DOCUMENT TEXT |
▶
The sluggish economy is expected to improve by fall, but assemblers remain skeptical.

Is the glass half empty or half full? That's a hard question to answer. It depends on what side of the glass you're on. These days, the answer also depends on what type of liquid is being consumed.

Last year, many manufacturers experienced blockbuster sales and unprecedented growth. For instance, 2000 was a record year for automobile and light truck sales, with 17.2 million light vehicles sold in the United States. But, after vehicle sales slowed later in the year, inventories started to mount. Automakers and their suppliers were forced to reduce production to cut stockpiles. That helped set off a dramatic course of events that culminated with the bursting of the booming economy's bubble.

The first few months of 2001 were entirely different than the same period last year. Stock prices plummeted, hundreds of dot-com companies vanished into cyberspace and thousands of manufacturing jobs were eliminated. The squeeze on profits from higher costs and sagging demand prompted many companies to cut hours, eliminate overtime and trim staff through layoffs.

When the 2001 ASSEMBLY State of the Profession survey was conducted in March, the economic outlook was very bleak. During the first quarter, more than 400,000 job cuts were announced, many in industries that had been experiencing staff shortages just a few months earlier, such as computers and telecommunications equipment. Corporate profits fell 43 percent during the first 3 months of 2001, representing a huge reversal from the first quarter of a year ago, when profits rose 21 percent.

The March job loss rate was the largest for a single month in more than 9 years. And, the productivity of American workers, a key measure of worker output for every hour on the job, posted its first decline in 6 years during the first quarter.

According to the U.S. Bureau of Labor Statistics (Washington), manufacturers accounted for 43 percent of all layoffs in March. Manufacturing industries with the highest number of layoffs were transportation equipment and electronic and electrical equipment. Those two industry segments represented 54 percent of the State of the Profession survey respondents.

The results of the sixth annual ASSEMBLY survey reflect some of that downturn in the economy. Faced with the threat of layoffs, assembly professionals are wary of the economy and worried about their jobs. So, it comes as no surprise that people are much less satisfied today. Indeed, the number of respondents who claim they are "highly satisfied" with their jobs plunged from 46 percent in 2000 to 39 percent in 2001.

Almost two-thirds of respondents (63 percent) cite budget cutbacks as the biggest challenge they face on the job today. In fact, that source of many sleepless nights jumped 22 percent between 2000 and 2001.

Assemblers also see their companies committing fewer resources toward improving assembly operations during the next 3 years. Last year, 71 percent predicted more resource allocation, while just 8 percent said there would be less. Today, only 60 percent foresee more resources, while 12 percent expect less allocation to assembly.

Happy Days Here Again?
◀
COMPLETE THE FOLLOWING |
**a.** In the article on the 2001 assembly survey, what percentage of respondents name budget cutbacks as their biggest challenge on the job?
**b.** Continue the article on the 2001 assembly survey from the point where it stops.
The data after this article is separate material and has no connection to it.

COLLECTED MATERIAL |
▶
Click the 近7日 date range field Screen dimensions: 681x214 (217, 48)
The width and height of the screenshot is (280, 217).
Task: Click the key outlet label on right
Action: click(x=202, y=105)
◀
RESULTS FOR EACH TASK |
**a.** 63 percent

**b.**
Two traditional economic barometers, automobile production and machine tool sales, reflect the recent economic downturn. During the first 4 months of 2001, vehicle production in the United States was down 18.3 percent from the same time period in 2000. Meanwhile, machine tool consumption in the U.S. was down 31 percent.

Major concerns among manufacturers continue to be rising energy costs and softening demand in key market segments. But, there are signs that things may be picking up even though many assemblers remain pessimistic. For instance, more than 50 percent of respondents to a recent National Association of Purchasing Management (Tempe, AZ) survey believe the second half of 2001 will be better than the first half of this year.

While the first 6 months of 2001 were a roller coaster, observers expect to see improvements by the fall. "Much of the problem facing manufacturers since last summer has been working off the overhang of excess stock built up about a year ago," says Gordon Richards, an economist with the National Association of Manufacturers (Washington).

"Manufacturers are going to wait for clear evidence of a rise in demand before ramping up production," Richards predicts. "But, we should see a return to stronger growth some time this summer."

"The outlook for the remainder of this year is even more uncertain than usual," adds Michael Moskow, president and CEO of the Federal Reserve Bank of Chicago. The bank covers Illinois, Indiana, Iowa, Michigan and Wisconsin, a region that accounts for 16 percent of U.S. manufacturing production and 32 percent of ASSEMBLY State of the Profession survey respondents.

"Provided consumer demand continues to grow at a fairly solid rate, production should rebound," Moskow predicts. "We're cautiously optimistic that inflation will remain in check, while economic growth will return to higher levels later in the year."

However, even if the economy begins to recover later this summer, the overall picture may not improve until the fall. Layoffs take place over time, so their impact will continue to be felt. Companies typically hold back on rebuilding their staffs until they are confident that any recovery will last.

Technology has made companies more reliant than ever on volume to keep unit costs down. As volume has slowed, unit costs have risen and eroded profitability. But, recent investments in new factories and production equipment should help manufacturers quickly and efficiently ramp up production when business conditions improve.

Bonuses Boost Salaries

Despite widespread economic turmoil, assembly salaries have remained fairly stable. The average salary for assembly professionals in 2001 is $62,576. Respondents claim to have received an average salary increase of 6 percent over the previous year. In fact, only 11 percent said they did not receive an increase.

The 6 percent average salary increase is above average, according to Ken Abosch, principal and motivation content leader at Hewitt Associates (Lincolnshire, IL). He says salary levels of white collar workers in all U.S. industries and professions will increase an average of 4.4 percent this year.

Last year, assemblers received an average salary increase of just 2 percent. The higher amount can be attributed to the fact that more than half (58 percent) of the ASSEMBLY respondents claim to have received a cash bonus some time during the last 12 months.

Many cash bonuses are tied into variable compensation plans. Almost one-third (31 percent) of assemblers said their company offers variable pay or performance-based financial incentives. Those performance-related awards must be re-earned each year and do not permanently increase base salary. According to the ASSEMBLY survey, variable pay is more prevalent in the electrical and electronic machinery industry (36 percent) and less common in the transportation equipment industry (24 percent).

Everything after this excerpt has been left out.